## Requirement A
Answer these questions about the forum thread on dating a fast-food worker, one answer per line:
(i) Where does the woman that Dick Dasher met work?
(ii) What date appears on Jon Stoppable's post?
(iii) What advice does KevinJohnson give?

## Excerpted passage
◇ ◇ ◇ ◇

# Dating fast food honeys?



## Dick Dasher (Jun 22, 2020)

The Dick man met a cute honey who works at Chipolte and got her number. Can the Dick man get de-activated from DD if he seals the deal? The Dick man has landed plenty of ladies from resturants in the past but this one seems really crazy. The Dick man loves them crazy. 

The Dick man is planning on sealing the deal raw dog regardless. The Dick man just wants to know what kinda risk he's looking at.


----------



## Jon Stoppable (Dec 11, 2019)

STIs, but bears aren't too concerned about that.


----------



## Lute Byrt (Feb 20, 2020)

Dick Dasher said:


> The Dick man met a cute honey who works at Chipolte and got her number. Can the Dick man get de-activated from DD if he seals the deal? The Dick man has landed plenty of ladies from resturants in the past but this one seems really crazy. The Dick man loves them crazy.
> 
> The Dick man is planning on sealing the deal raw dog regardless. The Dick man just wants to know what kinda risk he's looking at.


Just protect yourself. Roll up the windows and lock the doors. Keep in mind the definition of love is something a woman does when a guy is screwing her!


----------



## KevinJohnson (Mar 23, 2020)

Keep all contact separate from DD.

◇ ◇ ◇ ◇

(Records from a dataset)
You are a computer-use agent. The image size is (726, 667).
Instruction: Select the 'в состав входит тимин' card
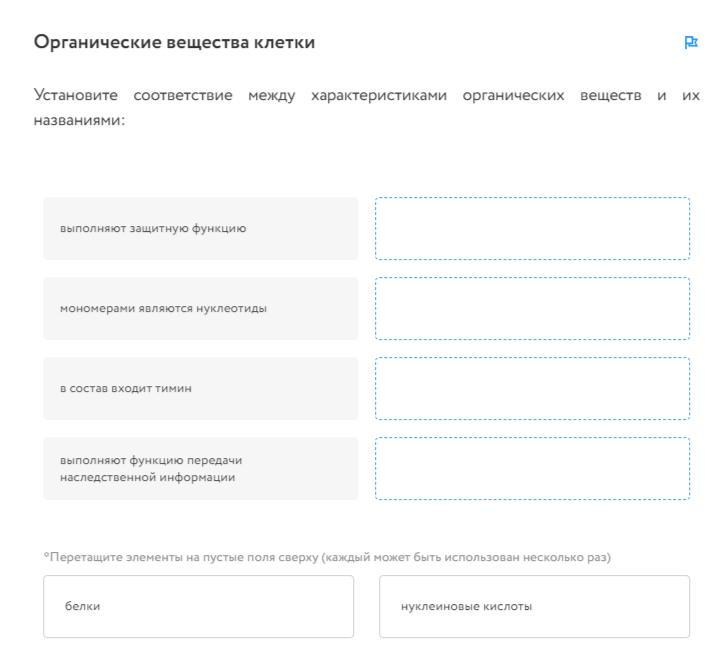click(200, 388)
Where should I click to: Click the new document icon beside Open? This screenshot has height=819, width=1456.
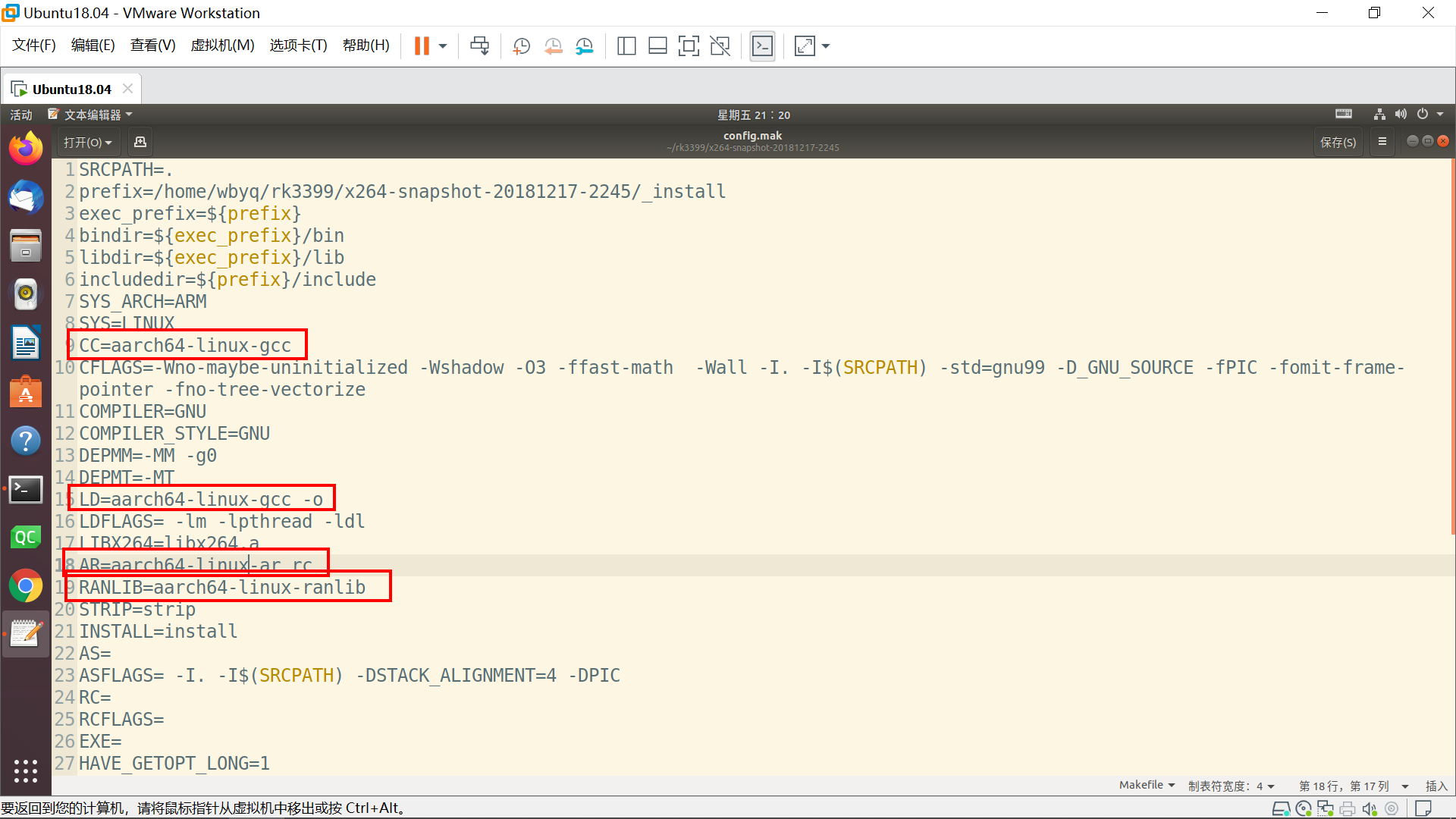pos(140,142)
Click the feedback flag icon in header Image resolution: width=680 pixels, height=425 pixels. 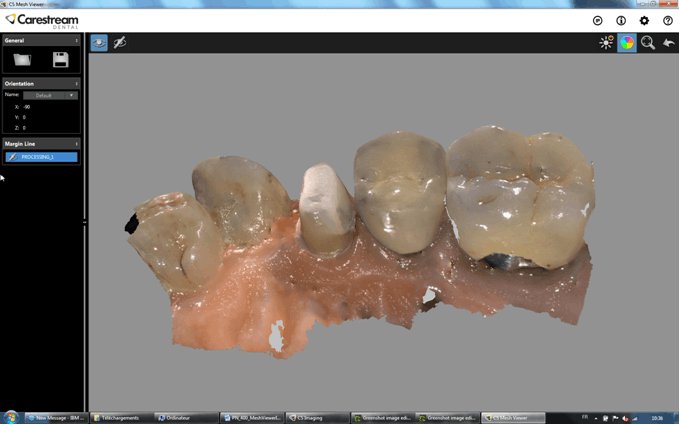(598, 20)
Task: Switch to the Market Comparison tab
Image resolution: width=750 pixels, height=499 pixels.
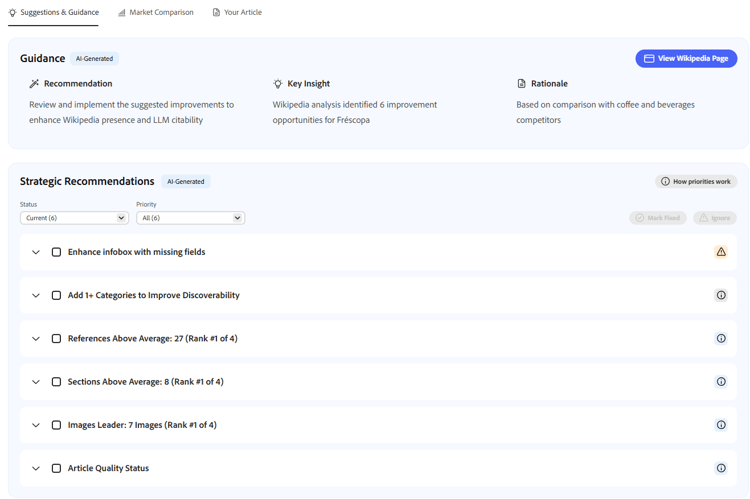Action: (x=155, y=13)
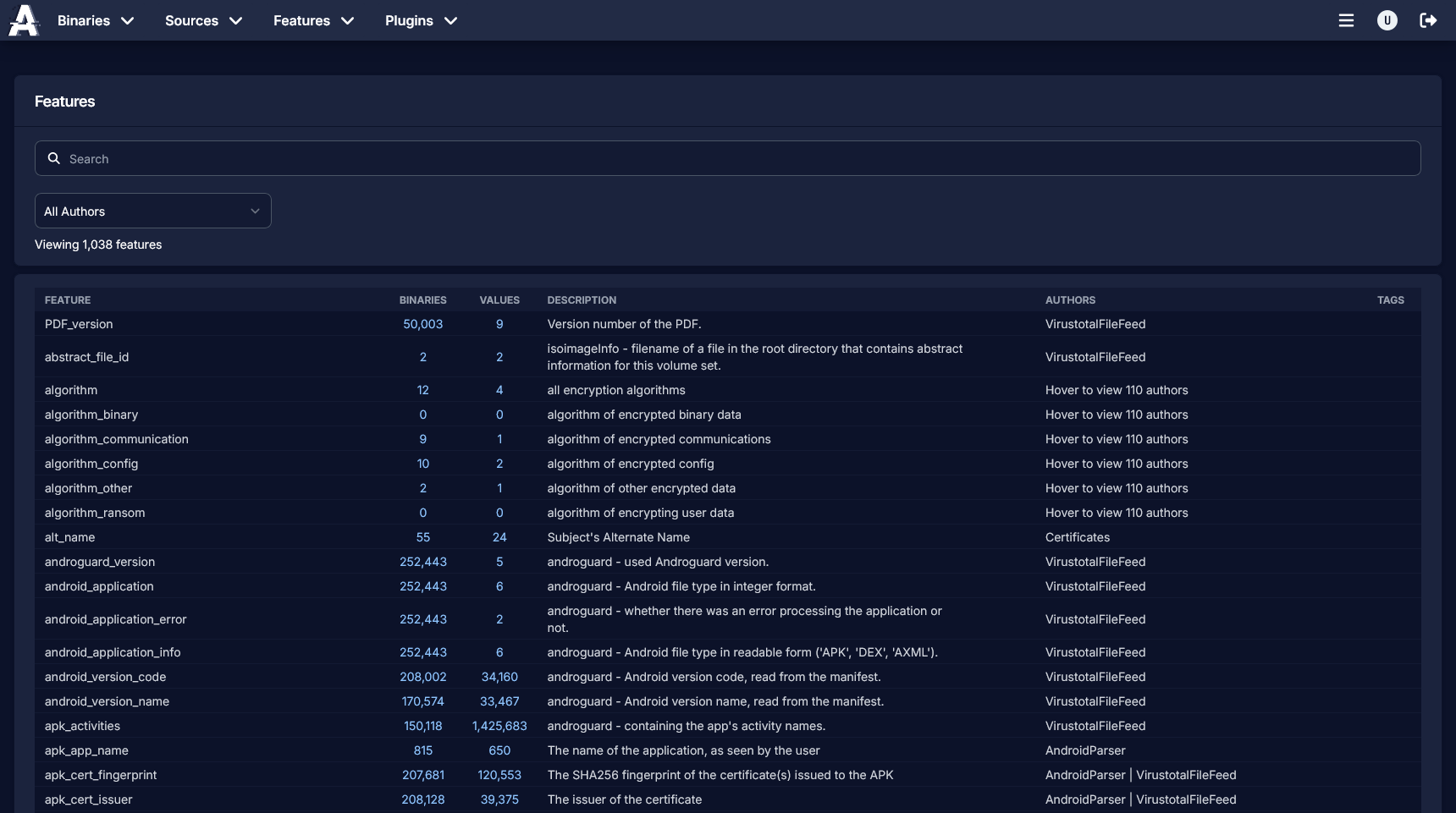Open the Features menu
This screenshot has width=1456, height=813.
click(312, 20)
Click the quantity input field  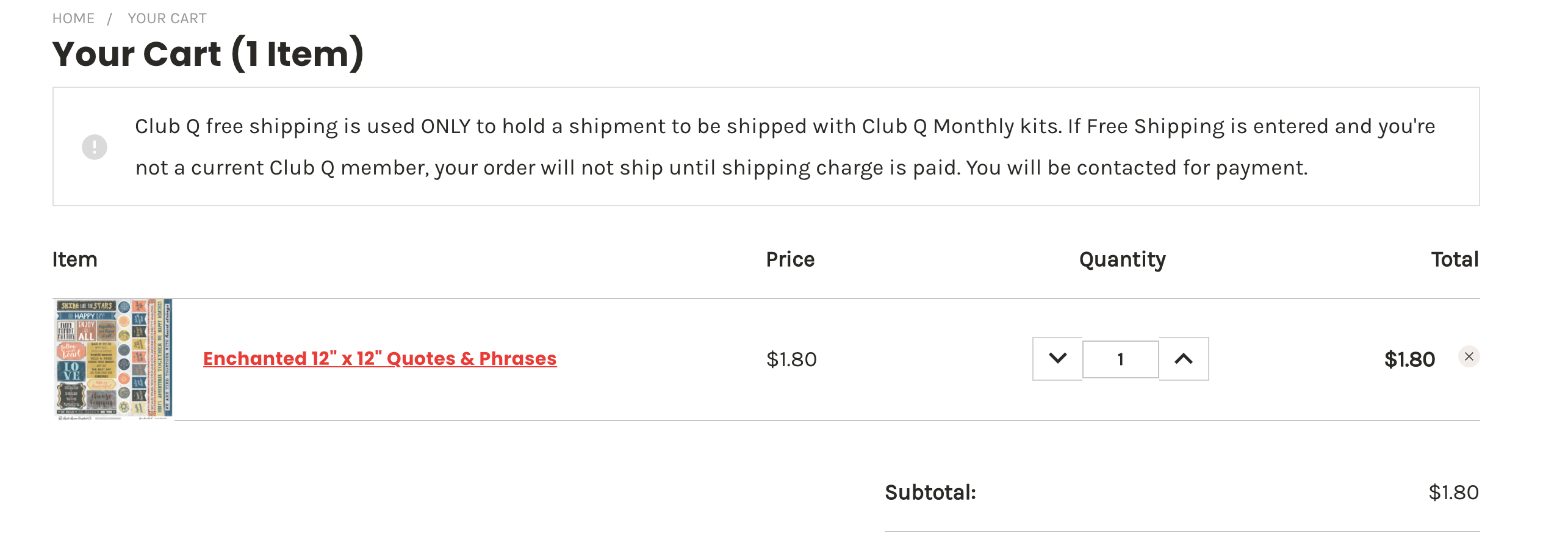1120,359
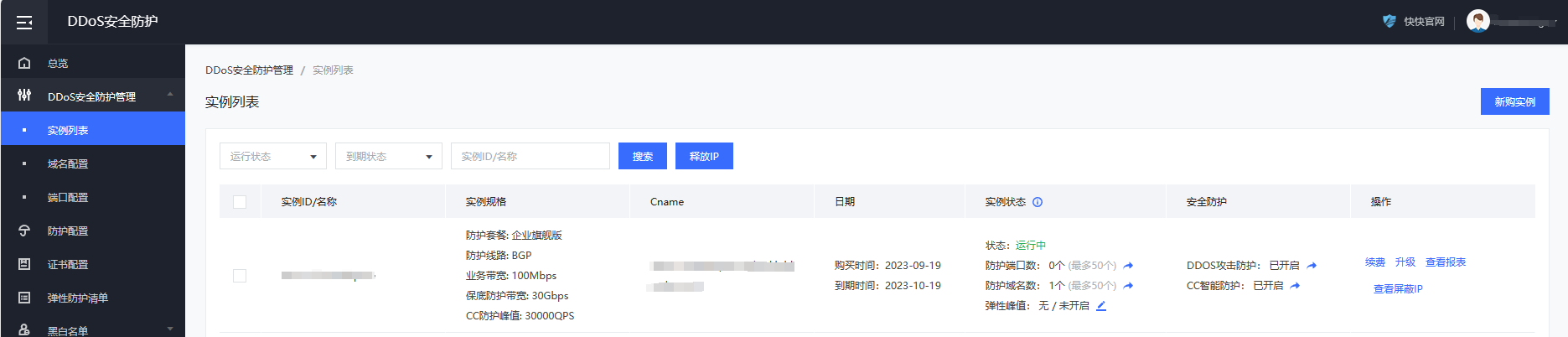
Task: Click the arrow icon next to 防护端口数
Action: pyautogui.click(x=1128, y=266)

◇ ◇ ◇ ◇

## Requirement B
Please pull out every line of the listing that contains the string "screenshot".

## Result A
(i) Chipolte
(ii) Dec 11, 2019
(iii) Keep all contact separate from DD.

## Result B
Where should I click to: Click the new document icon beside Open? This screenshot has height=819, width=1456.
This screenshot has width=1456, height=813.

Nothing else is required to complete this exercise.